+++ MATERIAL FOR THIS EXERCISE

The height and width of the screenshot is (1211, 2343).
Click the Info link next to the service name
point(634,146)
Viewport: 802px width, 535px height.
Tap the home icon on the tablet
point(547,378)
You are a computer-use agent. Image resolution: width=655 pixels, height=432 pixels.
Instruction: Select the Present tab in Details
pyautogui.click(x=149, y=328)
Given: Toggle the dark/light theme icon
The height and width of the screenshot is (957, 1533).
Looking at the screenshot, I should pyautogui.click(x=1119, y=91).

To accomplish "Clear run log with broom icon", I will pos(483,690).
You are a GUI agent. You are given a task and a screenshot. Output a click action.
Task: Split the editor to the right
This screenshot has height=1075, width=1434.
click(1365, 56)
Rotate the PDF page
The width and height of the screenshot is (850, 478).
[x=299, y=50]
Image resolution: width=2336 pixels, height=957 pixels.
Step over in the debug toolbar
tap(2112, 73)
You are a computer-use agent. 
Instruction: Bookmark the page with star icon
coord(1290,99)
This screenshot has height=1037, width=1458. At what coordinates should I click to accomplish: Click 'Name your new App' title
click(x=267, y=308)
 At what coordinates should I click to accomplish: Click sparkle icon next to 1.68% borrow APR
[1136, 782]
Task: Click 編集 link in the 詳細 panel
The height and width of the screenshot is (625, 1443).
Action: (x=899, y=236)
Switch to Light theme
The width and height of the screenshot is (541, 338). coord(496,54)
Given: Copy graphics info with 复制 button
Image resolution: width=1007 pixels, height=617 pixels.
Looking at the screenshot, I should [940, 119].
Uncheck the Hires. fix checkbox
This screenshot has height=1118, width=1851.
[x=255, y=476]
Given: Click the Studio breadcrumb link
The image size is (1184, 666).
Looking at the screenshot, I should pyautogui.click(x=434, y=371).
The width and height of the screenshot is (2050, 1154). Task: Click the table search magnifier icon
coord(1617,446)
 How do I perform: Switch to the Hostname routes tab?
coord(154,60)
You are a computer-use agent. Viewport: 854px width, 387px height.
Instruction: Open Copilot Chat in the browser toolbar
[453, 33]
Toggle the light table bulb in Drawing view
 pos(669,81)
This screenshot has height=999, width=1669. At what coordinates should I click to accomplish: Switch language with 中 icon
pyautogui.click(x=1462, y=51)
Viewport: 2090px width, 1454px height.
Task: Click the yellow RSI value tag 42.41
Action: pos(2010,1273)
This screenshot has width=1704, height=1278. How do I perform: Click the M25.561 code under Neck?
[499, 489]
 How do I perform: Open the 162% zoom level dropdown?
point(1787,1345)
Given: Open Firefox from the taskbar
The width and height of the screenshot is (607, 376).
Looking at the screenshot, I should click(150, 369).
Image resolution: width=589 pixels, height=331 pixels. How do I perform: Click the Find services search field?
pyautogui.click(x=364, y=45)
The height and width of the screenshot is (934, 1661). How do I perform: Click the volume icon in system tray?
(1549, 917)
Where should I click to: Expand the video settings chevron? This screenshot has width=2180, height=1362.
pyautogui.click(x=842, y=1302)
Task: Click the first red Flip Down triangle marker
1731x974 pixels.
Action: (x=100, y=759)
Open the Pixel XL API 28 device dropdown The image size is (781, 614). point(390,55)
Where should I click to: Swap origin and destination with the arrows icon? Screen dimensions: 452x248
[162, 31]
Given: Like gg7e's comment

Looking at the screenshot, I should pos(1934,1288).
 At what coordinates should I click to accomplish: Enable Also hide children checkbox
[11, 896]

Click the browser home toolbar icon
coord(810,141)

++++++

▶ GOAL OF THE EXERCISE
Among the entries above, determine how many lines contain "agent", then output only that number.

▶ RESPONSE AREA
4